最後まで集中力を研ぎ澄ました。7回に佐藤輝の先制打で援護を受けたその裏、中田に四球を与え、2死一塁で岡本和を迎えた。だが冷静に変化球で追い込むと、最後は116キロのカーブで空振り三振に斬ってガッツポーズ。9回は再び岡本和との対戦で三ゴロに打ち取って試合を締め、坂本と笑顔で抱き合った。

「西&西リレー」も初めて決まった。遠縁にあたり、自主トレも一緒に行う西純が前日18日のヤクルト戦(神宮)で約1カ月半ぶりに1軍登板。気迫の5回2失点で4勝目を挙げた。西勇はヒーローインタビューで、この日の試合前練習の2人の会話を明かした。「(西純が)良い顔をして朝会って『今日お願いします!』って上から言ってきたので」。笑顔でかわいい弟分をいじりながらも「しっかり僕も投げようとと思って投げました」と刺激を受けての登板だった。西純と西勇が連続で先発するのは通算12度目だったが、ダブル白星は初めて。チームの8連敗後、2人で連勝軌道に乗せたのだから、東京で会心の西&西ナイトだ。

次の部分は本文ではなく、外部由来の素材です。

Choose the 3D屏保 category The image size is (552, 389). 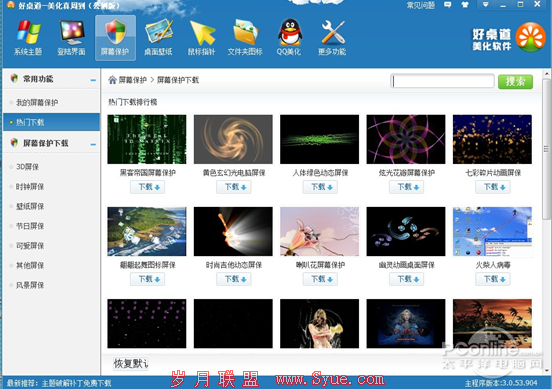[x=27, y=167]
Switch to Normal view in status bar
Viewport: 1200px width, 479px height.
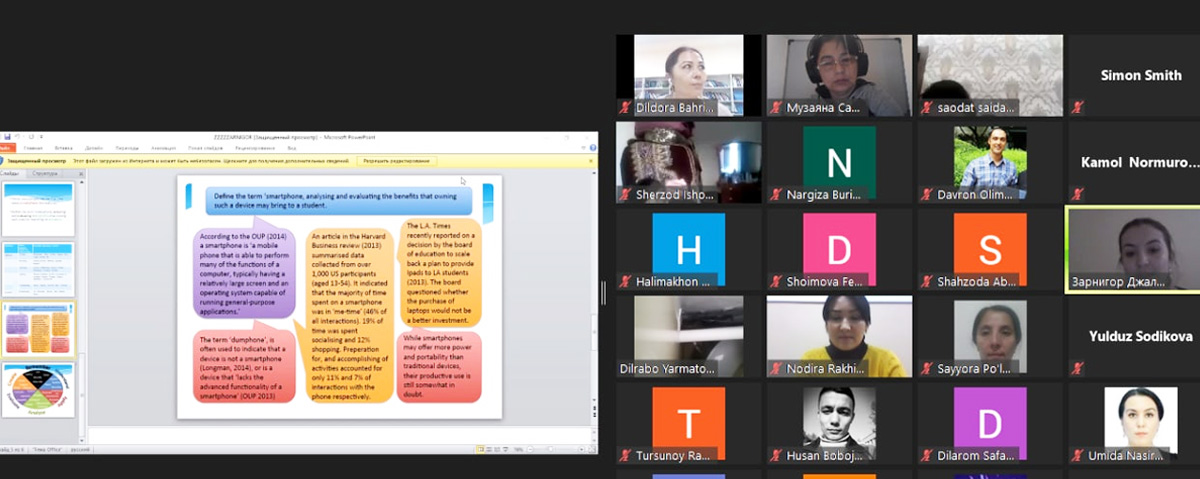[479, 450]
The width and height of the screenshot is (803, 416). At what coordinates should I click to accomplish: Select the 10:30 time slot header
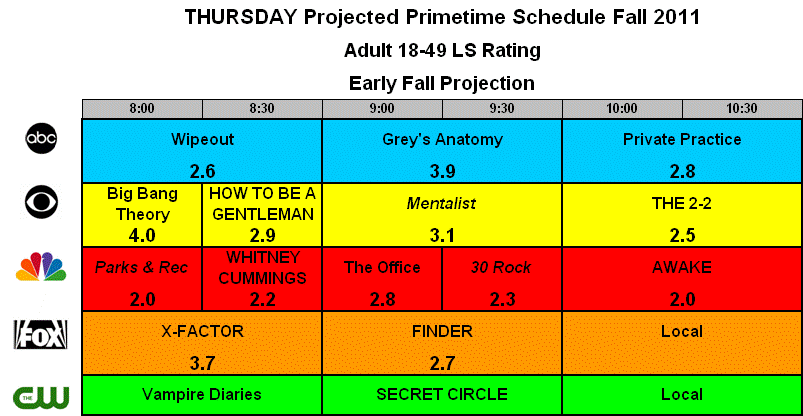tap(742, 109)
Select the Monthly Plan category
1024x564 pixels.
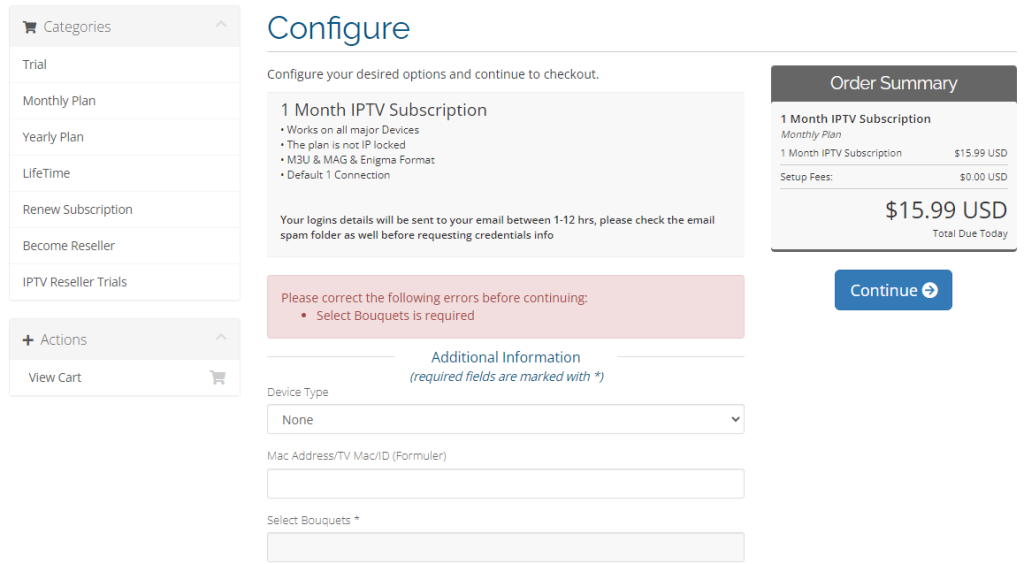click(59, 101)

矢野監督も投球術を絶賛した。「しっかり、コーナーを丁寧に突いたり、緩急を使ったり。素晴らしい、申し分ない投球でした」。通算300試合の節目マウンドを完封で決めたプロ14年目のベテランも会心の笑顔だ。「積み重ねが300登板で、しかも完封することができたし。これからもケガなく登板数を重ねていきたいなと思います」。満足することなく、さらに勝利を積み重ねる。【三宅ひとみ】

▽阪神坂本(2試合連続スタメン出場。西勇を好リード) ボール自体はすごくいいわけではなかったですけど。テンポよく投げていたし、向こうは積極的に打ちにきていたので、早めに勝負球になるだろうと話をしながら。もともとコントロールがいい投手で、コースにもサイドにも低めにも緩急も使えるので、ランナーをためないようにやった結果がよかったんじゃないでしょうか。

▼西勇が4月5日DeNA戦(甲子園)以来、今季2度目の完封勝ち。巨人戦では、20年9月17日に東京ドームで完封勝ちして以来、自身2度目。

▼西純と西勇が続けて先発する「西西リレー」でともに白星がついたのは12度目にして初めて。西純→西勇は過去6度、西勇→西純は過去5度あったが、続けての勝利投手はなかった。